Teen Sitting on BridgeThe brains of young people with attention deficit hyperactivity disorder (ADHD) develop more slowly than those of young people without ADHD, according to a new study from the University of Michigan Medical School’s Department of Psychiatry. The researchers found differences in the brain architecture between young people with and without ADHD. Young people with ADHD had limited connections between major brain networks. The results could help scientists establish a biological basis for diagnosing ADHD.

The research team based their work on a large set of detailed brain scans that were publically shared for the benefit of the scientific community.
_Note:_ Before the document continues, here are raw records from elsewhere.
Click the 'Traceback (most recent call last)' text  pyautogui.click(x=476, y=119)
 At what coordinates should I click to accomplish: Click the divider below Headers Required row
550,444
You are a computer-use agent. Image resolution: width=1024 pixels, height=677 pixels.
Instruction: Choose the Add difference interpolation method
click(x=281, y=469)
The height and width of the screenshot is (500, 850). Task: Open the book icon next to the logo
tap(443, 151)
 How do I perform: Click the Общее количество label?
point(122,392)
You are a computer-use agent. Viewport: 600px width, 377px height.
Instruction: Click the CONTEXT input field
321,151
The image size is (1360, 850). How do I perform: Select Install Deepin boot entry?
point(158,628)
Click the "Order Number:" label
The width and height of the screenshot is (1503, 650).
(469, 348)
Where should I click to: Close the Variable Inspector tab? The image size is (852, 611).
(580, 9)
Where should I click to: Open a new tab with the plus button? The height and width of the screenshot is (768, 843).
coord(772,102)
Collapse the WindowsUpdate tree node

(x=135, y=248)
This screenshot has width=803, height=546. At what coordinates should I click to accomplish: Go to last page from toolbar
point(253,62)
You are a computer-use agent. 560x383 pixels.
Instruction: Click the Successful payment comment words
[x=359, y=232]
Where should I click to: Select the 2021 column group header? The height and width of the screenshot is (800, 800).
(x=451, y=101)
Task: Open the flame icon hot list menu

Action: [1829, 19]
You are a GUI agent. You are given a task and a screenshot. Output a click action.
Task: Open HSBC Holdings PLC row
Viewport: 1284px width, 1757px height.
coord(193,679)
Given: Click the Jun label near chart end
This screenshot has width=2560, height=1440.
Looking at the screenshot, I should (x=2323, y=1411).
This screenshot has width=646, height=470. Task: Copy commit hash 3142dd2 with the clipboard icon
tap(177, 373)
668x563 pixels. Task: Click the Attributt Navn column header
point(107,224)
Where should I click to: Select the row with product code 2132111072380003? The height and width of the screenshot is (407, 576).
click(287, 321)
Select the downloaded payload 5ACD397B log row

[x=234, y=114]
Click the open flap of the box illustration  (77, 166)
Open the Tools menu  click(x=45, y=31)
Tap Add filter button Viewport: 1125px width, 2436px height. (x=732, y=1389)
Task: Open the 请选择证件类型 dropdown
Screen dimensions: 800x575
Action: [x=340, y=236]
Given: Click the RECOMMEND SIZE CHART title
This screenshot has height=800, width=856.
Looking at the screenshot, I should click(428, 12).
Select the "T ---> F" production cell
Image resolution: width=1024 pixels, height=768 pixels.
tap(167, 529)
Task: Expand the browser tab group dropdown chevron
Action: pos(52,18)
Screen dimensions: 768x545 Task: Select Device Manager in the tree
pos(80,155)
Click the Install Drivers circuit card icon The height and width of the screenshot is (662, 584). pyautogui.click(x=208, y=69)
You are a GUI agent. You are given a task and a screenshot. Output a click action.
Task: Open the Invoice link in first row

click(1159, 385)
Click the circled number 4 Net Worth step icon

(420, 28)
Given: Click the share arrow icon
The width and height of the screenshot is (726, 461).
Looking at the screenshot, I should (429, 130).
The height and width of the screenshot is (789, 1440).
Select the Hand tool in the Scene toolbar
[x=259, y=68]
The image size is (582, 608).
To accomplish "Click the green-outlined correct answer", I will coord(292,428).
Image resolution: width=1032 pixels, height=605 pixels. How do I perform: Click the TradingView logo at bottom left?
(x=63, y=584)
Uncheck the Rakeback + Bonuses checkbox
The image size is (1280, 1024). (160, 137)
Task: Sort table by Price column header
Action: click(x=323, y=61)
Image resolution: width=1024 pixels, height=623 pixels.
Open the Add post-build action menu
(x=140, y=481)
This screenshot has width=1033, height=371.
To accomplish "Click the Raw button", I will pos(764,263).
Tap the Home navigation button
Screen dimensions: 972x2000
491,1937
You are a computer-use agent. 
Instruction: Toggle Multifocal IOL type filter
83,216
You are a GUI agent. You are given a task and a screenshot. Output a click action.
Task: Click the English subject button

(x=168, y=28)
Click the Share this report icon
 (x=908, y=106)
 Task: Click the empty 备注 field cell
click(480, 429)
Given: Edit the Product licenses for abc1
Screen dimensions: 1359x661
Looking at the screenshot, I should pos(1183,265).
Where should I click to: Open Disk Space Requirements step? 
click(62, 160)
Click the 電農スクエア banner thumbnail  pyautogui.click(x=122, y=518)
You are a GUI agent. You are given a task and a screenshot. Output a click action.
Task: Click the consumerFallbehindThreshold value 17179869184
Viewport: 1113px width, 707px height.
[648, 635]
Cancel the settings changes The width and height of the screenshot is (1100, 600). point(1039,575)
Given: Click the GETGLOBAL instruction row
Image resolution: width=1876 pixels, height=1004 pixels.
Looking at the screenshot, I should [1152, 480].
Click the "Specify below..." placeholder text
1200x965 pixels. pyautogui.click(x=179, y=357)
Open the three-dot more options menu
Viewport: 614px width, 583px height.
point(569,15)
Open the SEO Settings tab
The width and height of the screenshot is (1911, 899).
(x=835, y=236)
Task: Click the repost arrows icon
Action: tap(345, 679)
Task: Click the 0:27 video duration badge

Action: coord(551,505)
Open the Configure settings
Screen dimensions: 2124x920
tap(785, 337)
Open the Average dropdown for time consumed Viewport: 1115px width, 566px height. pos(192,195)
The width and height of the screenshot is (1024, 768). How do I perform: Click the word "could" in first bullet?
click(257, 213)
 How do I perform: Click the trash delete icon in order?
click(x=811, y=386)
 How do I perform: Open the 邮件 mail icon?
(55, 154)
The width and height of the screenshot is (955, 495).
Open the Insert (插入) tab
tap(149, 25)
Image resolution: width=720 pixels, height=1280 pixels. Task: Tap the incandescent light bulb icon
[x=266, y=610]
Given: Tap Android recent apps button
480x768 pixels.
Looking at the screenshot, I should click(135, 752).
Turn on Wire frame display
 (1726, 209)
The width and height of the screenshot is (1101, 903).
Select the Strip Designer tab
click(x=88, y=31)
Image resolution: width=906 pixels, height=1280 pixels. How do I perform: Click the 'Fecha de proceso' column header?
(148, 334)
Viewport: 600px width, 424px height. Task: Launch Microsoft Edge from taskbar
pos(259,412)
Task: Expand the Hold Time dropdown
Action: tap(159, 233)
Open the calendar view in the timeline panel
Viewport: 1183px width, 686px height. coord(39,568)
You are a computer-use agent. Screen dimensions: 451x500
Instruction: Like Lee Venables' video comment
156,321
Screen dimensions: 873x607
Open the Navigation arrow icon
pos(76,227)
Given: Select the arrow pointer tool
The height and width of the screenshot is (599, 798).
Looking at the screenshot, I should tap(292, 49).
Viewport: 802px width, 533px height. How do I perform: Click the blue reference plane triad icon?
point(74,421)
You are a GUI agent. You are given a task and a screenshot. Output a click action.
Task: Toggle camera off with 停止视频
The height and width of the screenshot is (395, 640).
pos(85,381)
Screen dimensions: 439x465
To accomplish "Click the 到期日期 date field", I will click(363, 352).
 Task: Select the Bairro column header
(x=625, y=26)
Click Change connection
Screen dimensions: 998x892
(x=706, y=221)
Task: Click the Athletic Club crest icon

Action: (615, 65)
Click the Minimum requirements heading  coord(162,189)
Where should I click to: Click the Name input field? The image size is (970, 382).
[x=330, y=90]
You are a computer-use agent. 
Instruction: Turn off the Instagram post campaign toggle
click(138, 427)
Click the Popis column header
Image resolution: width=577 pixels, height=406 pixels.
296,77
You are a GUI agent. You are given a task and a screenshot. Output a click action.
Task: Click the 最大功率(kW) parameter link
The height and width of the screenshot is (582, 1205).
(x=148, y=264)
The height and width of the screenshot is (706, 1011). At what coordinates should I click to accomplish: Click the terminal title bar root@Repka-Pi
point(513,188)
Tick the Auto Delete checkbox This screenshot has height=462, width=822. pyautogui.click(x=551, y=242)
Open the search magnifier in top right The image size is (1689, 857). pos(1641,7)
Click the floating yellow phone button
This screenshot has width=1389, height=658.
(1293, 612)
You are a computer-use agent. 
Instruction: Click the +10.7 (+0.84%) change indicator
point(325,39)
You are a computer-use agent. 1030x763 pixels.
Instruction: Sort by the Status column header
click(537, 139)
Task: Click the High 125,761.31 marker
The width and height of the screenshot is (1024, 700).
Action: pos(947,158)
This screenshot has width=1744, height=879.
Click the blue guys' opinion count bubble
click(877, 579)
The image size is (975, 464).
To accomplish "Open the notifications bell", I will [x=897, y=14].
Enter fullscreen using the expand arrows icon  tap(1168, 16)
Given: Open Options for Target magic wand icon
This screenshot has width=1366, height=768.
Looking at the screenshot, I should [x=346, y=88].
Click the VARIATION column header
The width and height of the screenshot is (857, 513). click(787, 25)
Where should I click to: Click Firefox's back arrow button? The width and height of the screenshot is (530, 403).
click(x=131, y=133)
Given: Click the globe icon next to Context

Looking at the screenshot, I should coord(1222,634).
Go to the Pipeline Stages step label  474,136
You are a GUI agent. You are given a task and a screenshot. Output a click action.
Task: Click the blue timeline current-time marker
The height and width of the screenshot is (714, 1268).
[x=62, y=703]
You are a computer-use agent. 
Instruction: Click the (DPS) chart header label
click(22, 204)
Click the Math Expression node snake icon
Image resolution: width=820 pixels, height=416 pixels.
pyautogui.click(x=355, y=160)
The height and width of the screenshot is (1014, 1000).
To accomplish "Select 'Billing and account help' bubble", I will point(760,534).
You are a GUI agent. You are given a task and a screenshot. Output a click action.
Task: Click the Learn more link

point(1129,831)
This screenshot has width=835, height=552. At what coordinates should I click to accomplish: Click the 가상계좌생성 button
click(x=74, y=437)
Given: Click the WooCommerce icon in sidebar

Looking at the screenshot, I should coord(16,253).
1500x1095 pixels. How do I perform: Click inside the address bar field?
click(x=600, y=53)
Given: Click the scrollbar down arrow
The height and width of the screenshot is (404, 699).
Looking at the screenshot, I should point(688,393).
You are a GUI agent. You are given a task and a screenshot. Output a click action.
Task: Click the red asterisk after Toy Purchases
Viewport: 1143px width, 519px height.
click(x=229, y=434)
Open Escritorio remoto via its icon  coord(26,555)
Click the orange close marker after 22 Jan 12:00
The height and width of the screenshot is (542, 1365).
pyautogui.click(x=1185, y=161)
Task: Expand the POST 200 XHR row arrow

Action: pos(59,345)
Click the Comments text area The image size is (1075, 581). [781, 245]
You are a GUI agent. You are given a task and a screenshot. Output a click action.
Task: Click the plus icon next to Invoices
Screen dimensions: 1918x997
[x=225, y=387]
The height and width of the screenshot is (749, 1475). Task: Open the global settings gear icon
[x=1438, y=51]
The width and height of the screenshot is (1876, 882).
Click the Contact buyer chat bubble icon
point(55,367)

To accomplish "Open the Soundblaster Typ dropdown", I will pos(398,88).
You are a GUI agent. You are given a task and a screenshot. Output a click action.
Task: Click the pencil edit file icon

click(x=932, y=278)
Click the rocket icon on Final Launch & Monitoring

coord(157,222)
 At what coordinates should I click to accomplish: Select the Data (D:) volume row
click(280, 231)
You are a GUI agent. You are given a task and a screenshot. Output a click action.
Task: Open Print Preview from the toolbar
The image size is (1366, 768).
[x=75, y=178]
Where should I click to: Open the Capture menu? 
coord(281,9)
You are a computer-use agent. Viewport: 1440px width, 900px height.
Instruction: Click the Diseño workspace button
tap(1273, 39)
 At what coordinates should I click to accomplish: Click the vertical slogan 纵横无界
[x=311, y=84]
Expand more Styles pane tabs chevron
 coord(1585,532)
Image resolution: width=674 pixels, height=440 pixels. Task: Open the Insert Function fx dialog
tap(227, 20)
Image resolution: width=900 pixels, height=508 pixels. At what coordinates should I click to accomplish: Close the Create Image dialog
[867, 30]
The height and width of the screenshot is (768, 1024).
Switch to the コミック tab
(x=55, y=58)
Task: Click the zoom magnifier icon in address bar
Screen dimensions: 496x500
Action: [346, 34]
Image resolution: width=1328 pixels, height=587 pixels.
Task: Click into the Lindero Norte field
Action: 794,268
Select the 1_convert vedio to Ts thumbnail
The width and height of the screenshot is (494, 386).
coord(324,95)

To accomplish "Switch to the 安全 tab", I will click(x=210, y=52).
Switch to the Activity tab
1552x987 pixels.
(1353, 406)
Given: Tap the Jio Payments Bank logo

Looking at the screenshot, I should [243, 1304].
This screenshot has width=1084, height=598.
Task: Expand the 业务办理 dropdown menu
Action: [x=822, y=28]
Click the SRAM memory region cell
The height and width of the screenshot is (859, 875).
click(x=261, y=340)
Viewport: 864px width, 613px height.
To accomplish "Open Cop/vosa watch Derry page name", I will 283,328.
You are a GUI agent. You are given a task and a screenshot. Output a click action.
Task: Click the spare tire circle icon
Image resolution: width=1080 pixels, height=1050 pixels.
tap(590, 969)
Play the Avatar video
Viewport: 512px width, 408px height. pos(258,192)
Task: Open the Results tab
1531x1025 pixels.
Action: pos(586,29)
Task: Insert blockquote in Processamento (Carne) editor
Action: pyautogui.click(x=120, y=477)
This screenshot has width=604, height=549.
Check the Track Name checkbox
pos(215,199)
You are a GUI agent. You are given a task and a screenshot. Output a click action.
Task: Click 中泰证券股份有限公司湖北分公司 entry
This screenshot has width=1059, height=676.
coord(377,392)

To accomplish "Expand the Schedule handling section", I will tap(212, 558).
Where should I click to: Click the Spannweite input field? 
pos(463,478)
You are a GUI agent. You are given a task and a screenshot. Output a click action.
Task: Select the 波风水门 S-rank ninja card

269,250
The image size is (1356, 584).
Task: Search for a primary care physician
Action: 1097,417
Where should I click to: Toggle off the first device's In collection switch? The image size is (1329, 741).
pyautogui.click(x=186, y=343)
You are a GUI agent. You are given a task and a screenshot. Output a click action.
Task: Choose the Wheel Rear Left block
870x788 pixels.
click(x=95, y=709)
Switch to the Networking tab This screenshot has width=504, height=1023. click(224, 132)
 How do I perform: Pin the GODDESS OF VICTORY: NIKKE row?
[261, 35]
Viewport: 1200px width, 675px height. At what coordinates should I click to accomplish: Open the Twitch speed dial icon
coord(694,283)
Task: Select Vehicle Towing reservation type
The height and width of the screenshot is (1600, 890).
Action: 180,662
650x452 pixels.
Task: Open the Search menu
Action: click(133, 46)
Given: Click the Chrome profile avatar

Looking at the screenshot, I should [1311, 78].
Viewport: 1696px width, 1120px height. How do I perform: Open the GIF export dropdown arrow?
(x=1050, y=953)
They analyzed functional MRI (fMRI) scans from 275 children and teenagers with ADHD and 481 children and teenagers without ADHD. The fMRI images depicted the brains at rest, which allowed the researchers to evaluate how brain networks communicate with each other. Using “connectomic” methods, the researchers mapped the interconnectivity between brain networks.

Young people with ADHD, compared to their peers, lagged in connective development. The researchers analyzed the connectivity between two major networks: the Default Mode Network (DMN), an internally-focused network, and the Task-Positive Network (TPN), an externally-focused network that processes tasks. Young people with ADHD lag in their development of connections between the DMN and the TPN.

“It is particularly noteworthy that the networks we found to have lagging maturation in ADHD are linked to the very behaviors that are the symptoms of ADHD … This study provides a coarse-grained understanding, and now we want to examine this phenomenon in a more fine-grained way that might lead us to a true biological marker, or neuromarker, for ADHD,” stated lead author Chandra Spirada, Ph.D., assistant professor and psychiatrist with the University of Michigan.

This study builds on other research demonstrating that the DMN and the TPN are affected in people with ADHD. This research refines the scientific community’s understand of how those large-scale networks affect the ADHD brain. These findings could help explain why some people “grow out” of ADHD, while others do not.

This research is published in the Proceedings of the National Academy of Sciences.